|[AMRadio] ceramic tubes|
Brett.Gazdzinski at verizon.net
Sun Oct 12 18:19:30 EDT 2008
Re: ceramic tube testerI think the 4cx300 tubes are even cleaner (lower distortion) then the 4cx250 tubes.
I have tried various loads, and the 4cx250b and 4x150a tubes seem to not mind the impedances being off somewhat.
In my book, the only real downside of these type tubes is the forced air cooling.
I have a blower that pressurizes the underside of the chassis, which also helps cool anything under there, and have a variac on the blower, its a big blower turning slow so its not loud.
I have variacs on the modulator power supply and the RF deck, and can play with impedance a lot, but I cant say I hear much difference between various settings.
----- Original Message -----
From: John Coleman
To: 'Discussion of AM Radio in the Amateur Service'
Sent: Saturday, October 11, 2008 6:53 PM
Subject: [AMRadio] ceramic tubes
Yep, in spite of the fact that you see these type of tubes mostly in HF to UHF service they work very nicely as modulators.
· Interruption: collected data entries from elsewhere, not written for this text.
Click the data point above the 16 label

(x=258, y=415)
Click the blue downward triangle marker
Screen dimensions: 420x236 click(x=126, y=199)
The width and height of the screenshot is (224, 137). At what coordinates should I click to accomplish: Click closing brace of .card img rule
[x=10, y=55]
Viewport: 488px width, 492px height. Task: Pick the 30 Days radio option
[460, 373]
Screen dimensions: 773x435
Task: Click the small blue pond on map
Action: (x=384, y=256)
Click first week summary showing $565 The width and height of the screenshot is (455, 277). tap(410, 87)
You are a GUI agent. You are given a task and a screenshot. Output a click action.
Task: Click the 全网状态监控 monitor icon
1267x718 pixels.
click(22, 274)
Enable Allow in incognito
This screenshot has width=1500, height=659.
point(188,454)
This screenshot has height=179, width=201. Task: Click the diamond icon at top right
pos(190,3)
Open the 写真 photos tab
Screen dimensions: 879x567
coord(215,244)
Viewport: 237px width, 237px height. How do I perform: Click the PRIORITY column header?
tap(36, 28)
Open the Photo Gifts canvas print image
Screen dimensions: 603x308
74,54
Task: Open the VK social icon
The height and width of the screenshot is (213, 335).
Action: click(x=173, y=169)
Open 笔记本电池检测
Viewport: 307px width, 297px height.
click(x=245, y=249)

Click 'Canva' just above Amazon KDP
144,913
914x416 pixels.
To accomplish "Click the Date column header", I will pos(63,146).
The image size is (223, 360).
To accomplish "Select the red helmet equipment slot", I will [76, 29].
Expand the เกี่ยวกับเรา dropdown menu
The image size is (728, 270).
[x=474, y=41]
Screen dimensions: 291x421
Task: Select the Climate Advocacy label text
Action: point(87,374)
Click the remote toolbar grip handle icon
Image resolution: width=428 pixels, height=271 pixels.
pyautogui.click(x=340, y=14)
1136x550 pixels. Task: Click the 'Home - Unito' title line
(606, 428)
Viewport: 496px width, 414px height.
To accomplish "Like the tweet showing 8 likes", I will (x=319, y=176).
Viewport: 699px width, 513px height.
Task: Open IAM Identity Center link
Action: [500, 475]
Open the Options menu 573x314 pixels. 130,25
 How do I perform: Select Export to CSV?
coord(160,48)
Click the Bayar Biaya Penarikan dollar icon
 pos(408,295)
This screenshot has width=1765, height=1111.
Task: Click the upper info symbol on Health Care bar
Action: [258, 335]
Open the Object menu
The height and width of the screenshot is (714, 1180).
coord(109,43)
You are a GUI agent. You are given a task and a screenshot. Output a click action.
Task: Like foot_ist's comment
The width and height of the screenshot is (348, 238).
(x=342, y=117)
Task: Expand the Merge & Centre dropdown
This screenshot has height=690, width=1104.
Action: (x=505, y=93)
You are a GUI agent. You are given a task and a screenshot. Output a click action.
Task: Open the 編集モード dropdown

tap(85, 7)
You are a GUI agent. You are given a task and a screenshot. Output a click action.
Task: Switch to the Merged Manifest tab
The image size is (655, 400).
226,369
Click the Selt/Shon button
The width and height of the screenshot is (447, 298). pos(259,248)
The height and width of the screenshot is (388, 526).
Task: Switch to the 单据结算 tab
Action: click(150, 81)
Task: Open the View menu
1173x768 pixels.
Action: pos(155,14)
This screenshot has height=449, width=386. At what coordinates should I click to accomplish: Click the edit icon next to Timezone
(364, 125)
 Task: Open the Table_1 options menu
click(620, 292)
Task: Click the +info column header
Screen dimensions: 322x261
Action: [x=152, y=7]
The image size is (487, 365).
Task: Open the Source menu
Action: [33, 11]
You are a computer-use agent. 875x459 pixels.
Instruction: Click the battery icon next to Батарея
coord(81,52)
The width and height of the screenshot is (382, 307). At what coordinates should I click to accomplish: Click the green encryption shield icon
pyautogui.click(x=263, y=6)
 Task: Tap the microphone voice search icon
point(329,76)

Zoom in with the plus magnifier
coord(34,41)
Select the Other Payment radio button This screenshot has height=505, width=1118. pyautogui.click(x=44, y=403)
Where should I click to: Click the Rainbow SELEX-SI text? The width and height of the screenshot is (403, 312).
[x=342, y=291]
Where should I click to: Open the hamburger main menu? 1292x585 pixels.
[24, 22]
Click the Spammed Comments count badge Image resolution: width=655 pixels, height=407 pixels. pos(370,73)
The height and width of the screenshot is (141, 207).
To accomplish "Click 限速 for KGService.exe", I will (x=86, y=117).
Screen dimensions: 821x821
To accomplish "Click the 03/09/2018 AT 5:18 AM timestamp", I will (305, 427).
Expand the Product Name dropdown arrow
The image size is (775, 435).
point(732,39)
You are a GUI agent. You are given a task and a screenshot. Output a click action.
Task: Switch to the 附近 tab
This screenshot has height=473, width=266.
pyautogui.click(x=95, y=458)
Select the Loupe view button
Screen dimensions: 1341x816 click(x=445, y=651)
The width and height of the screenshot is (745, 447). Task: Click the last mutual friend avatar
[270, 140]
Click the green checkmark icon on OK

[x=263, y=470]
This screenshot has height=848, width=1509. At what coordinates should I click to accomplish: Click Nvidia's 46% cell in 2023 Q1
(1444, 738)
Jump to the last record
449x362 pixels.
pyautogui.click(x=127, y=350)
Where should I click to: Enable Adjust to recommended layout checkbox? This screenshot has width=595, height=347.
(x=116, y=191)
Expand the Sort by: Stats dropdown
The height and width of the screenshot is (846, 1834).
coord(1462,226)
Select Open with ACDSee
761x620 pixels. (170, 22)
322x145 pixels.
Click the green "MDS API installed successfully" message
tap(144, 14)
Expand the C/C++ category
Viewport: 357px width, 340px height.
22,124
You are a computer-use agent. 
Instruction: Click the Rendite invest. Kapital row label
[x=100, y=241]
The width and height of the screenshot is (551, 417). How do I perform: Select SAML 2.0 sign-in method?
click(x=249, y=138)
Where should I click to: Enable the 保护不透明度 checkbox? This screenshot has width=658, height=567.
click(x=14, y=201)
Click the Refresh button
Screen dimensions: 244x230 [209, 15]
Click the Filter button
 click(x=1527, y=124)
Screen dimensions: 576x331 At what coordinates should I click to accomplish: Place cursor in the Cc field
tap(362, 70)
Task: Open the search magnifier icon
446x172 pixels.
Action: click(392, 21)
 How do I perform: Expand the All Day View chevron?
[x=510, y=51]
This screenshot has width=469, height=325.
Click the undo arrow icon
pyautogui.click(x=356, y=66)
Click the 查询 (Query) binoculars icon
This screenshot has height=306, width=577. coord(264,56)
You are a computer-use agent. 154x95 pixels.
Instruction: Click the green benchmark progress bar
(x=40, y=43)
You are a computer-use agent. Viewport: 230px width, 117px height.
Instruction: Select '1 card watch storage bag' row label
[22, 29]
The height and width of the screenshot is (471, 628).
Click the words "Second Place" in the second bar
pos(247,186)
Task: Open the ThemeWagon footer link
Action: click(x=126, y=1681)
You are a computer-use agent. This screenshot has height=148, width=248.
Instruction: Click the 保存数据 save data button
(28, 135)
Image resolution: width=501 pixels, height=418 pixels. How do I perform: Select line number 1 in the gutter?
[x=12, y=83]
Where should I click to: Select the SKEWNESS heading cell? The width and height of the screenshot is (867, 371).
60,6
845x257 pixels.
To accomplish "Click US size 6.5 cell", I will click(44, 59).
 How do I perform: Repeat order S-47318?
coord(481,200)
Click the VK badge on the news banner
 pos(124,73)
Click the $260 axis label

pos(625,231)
I was given 4 of the 4CX300s a long time ago and a buddy of mine and I split them up and each built modulators using a pair, with 2500 volts on the plates in class AB1 service. They worked very well into low impedance loads far below 10K ohms. In fact if the plate load Z is too high they will draw too much screen current so it is important to monitor the screen current on these tubes. I began to think that there plate current swing had no saturation point that I could reach.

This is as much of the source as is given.